The Bonesetter's Daughter Metaphors and Similes

The Bonesetter's Daughter Metaphors and Similes

“The Physics of Human Nature”

A fictional book is referenced within this story titled The Physics of Human Nature. The structure of the book is based upon metaphorical concepts:

"The Law of Relative Gravity": Lighten up. A problem is only as heavy as you let it be.

"The Doppler Effect of Communication": There is always distortion between what a speaker says and what a listener wants it to mean.

"The Centrifugal Force of Arguments": The farther you move from the core of the problem, the faster the situation spins out of control.

The Keller Effect

It is a one of the tragedies of the 20th century that most people only know Helen Keller as a little girl with an anger problem and access to a water pump. The truth is that the adult Ms. Keller was one of the most admirable citizens of the world. The word genius gets tossed around a lot. Suffice to say, it is far more appropriate for describing Helen Keller than, say, Kanye West or Andy Warhol:

“They treated her as though she were Helen Keller, a genius who didn't let injury keep her from showing how smart she was. Like Helen Keller, she simply had to work harder, and perhaps this was what made her smarter, the effort and others' admiring that.”

Mothers and Daughters

This is a novel by Amy Tan, a statement that has almost come to be synonymous with meaning it is a story about mothers and daughters. Not that there’s anything wrong with finding a niche like that. Especially when the results speak for themselves. But because the novel is working in that realm which the author seems to know so well, a metaphorical statement by a daughter about her mother like the following is less easy to dismiss as simply mean-spirited:

“Dementia was her mother's redemption, and God would forgive them both for having hurt each other all these years.”

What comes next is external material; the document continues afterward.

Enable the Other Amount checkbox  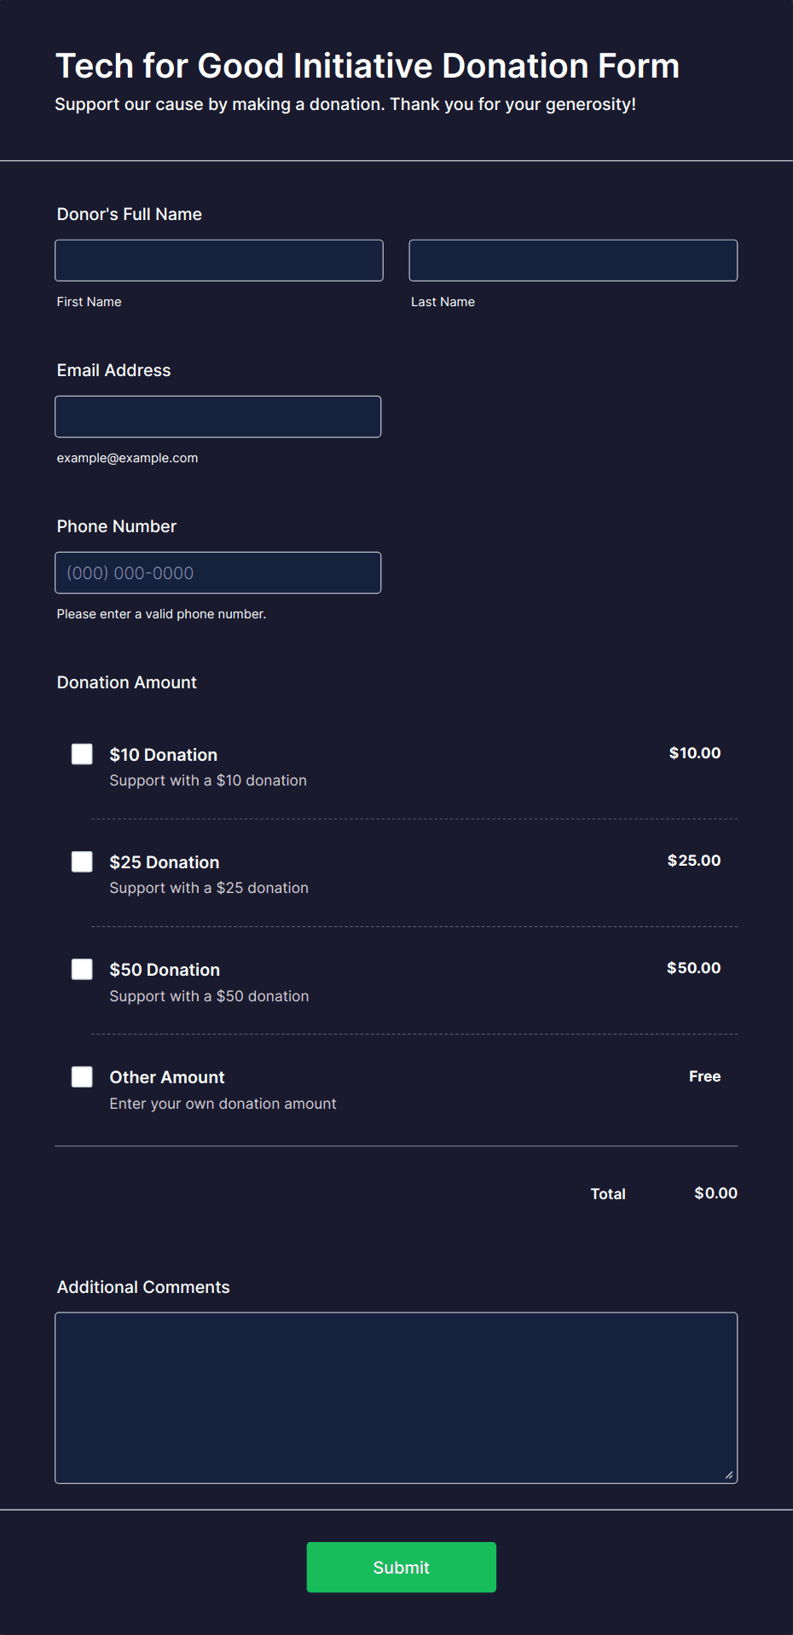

"Chaos is the penance for leisure."

This quote from the book carries such a fundamental philosophical force that one might be inclined to expect that it carries great meaning in the text. Perhaps it is a character’s personal motto which has been transformed into a motivational poster hanging on the wall. Or, perhaps, it is just a bit of ageless philosophical wisdom handed down through the generations and repeated by multiple characters. What a surprise, then, to find it just once, spoken out loud by a character as a throwaway line amidst the chaos which stimulates it.

Media and Messages

In this virtual world where the means of producing ideas have become less and less tangible, it is easy to forget there is always a connection between hardware and the ideas produced. Give a person a pencil, one sheet of paper, thirty minutes, and a writing assignment and see how much more coherent the result than from the person given a pen. Something along this same idea is expressed far more poetically through metaphor here:

“That is the problem with modern ink from a bottle. You do not have to think. You simply write what is swimming on the top of your brain. And the top is nothing but pond scum, dead leaves, and mosquito spawn.”